软琼脂克隆形成实验是一种传统且知名的技术，用于表征细胞不依赖于贴壁而生长的能力，这是癌变发生的标志。在半固体培养基等可增加克隆形成率的基质中接种后，细胞通常会孵育在可能影响克隆生长的化合物中。CloneSelect Imager细胞生长分析系统可对每个孔进行成像，并自动计算汇合度、估算克隆数量和面积以及追踪克隆的生长。

●细胞活力表征
细胞株开发就是发现源自单个细胞的克隆，其可稳定高表达目标治疗性蛋白。此过程中分离单个活细胞是关键的第一步。
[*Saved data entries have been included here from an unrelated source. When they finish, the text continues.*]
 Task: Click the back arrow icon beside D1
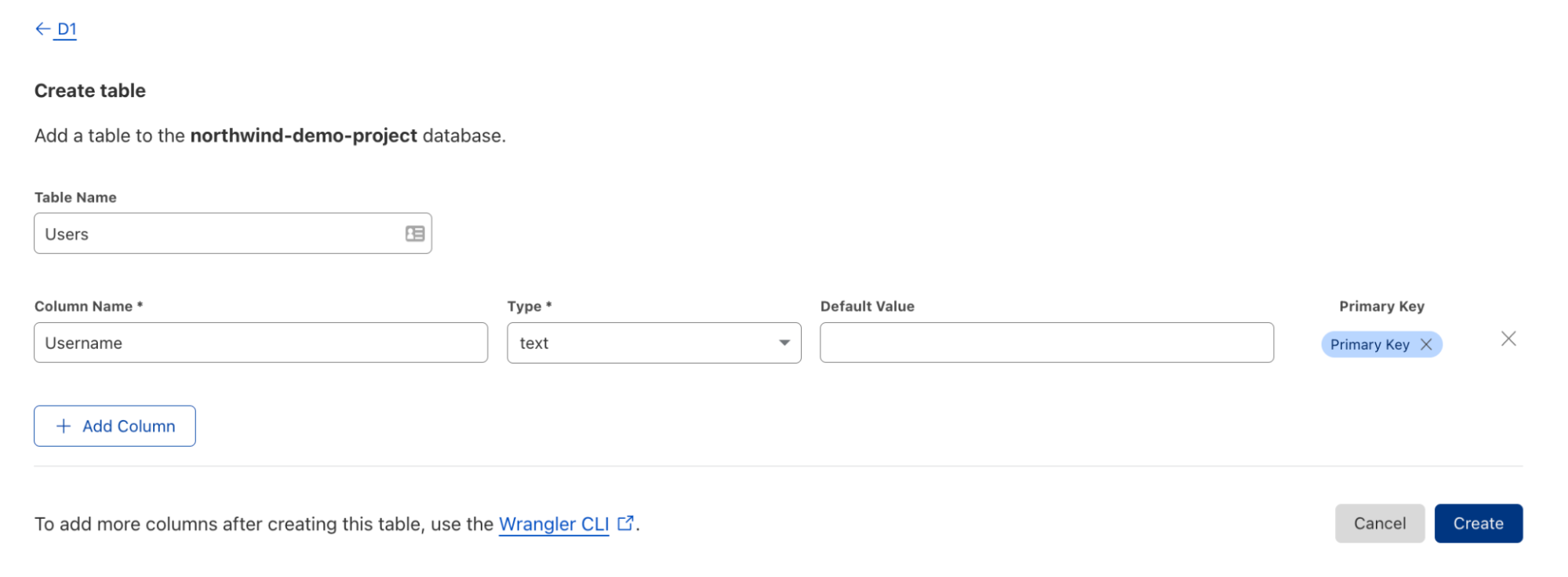(x=42, y=29)
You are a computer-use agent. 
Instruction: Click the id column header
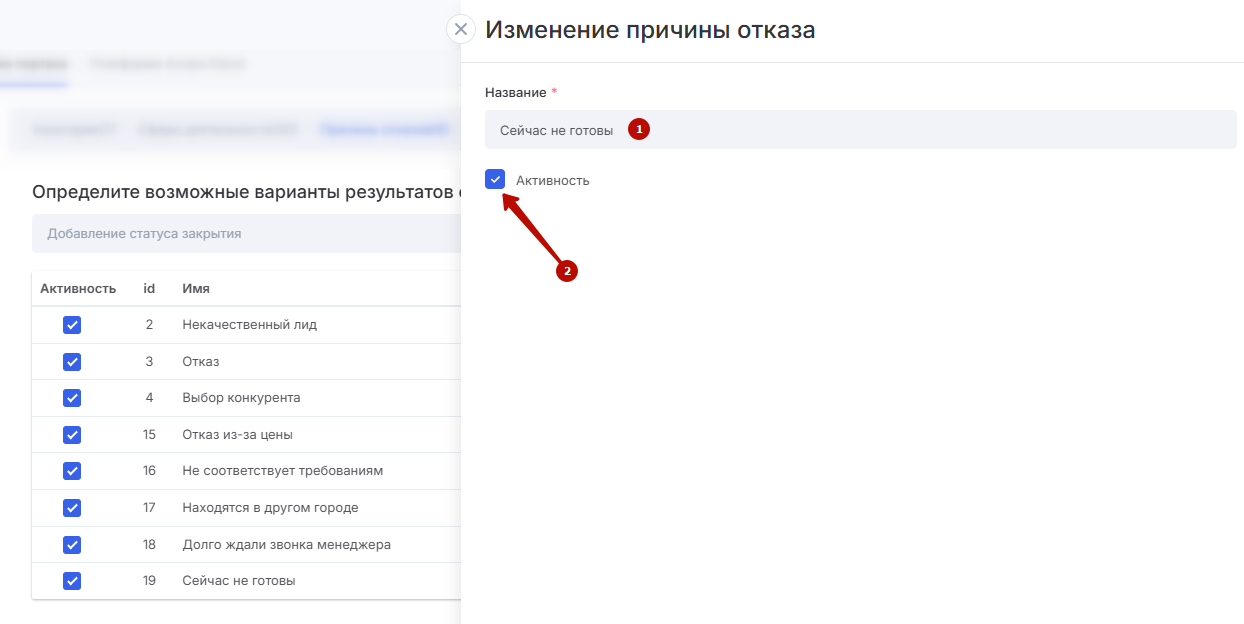(x=149, y=289)
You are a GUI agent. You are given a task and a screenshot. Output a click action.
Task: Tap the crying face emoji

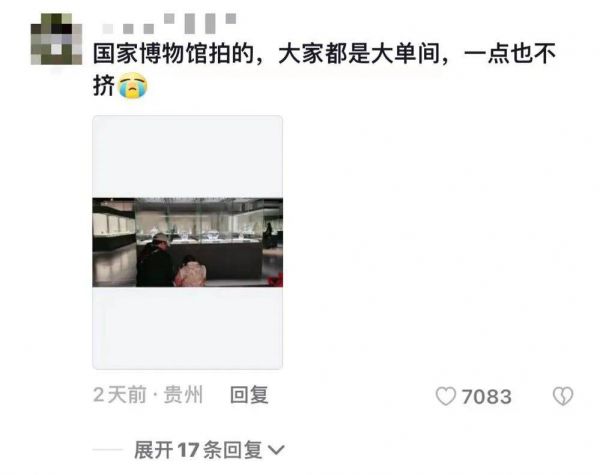(132, 86)

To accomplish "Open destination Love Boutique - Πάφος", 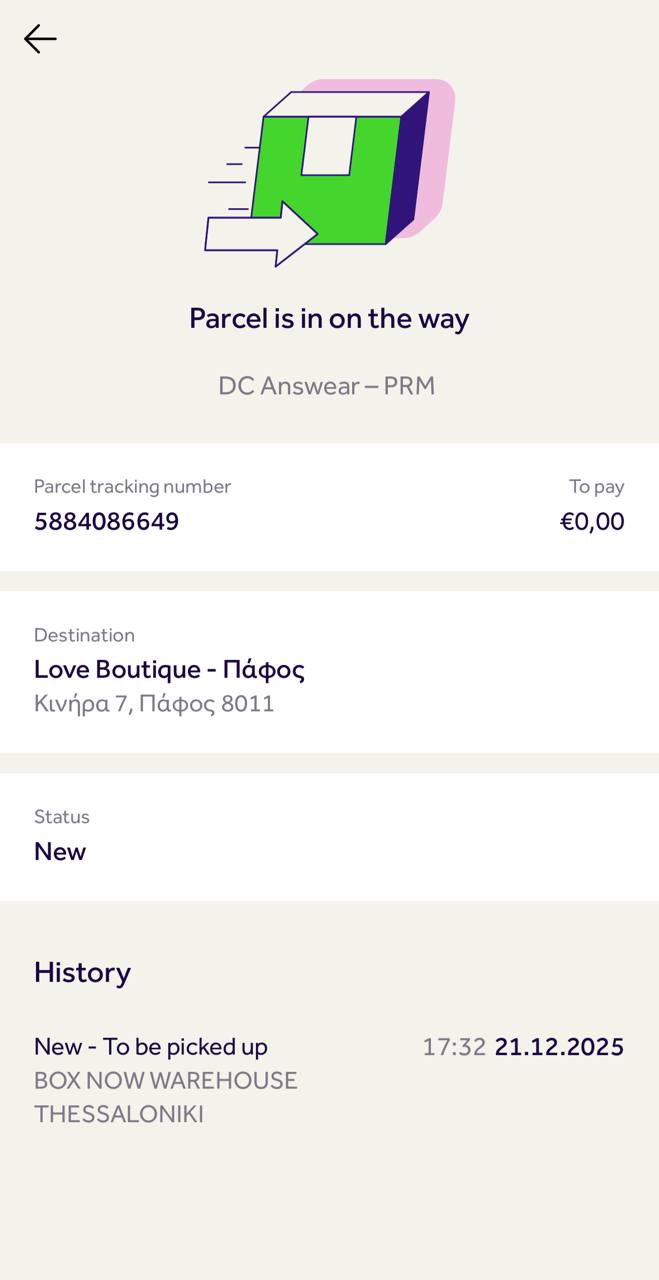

单细胞增殖形成克隆，随后可评估其目标治疗蛋白的产率。单细胞源性克隆的活性和生长速率可在CloneSelect Imager成像仪和SpectraMax i3x微孔板读板机以及成像细胞计数仪上进行表征。

●非标记细胞迁移研究
划痕实验在许多学科中都被用来研究细胞迁移，即细胞群的协同移动。在微孔板中培养的单层细胞上制造一个手工或标准划痕。微孔板可针对化合物文库进行筛选，以研究对细胞迁移的影响。使用这种方法可以研究化合物或基因库的影响。CloneSelect Imager 细胞生长分析系统能够快速成像（每板<90秒），并对细胞迁移进行客观、自动分析。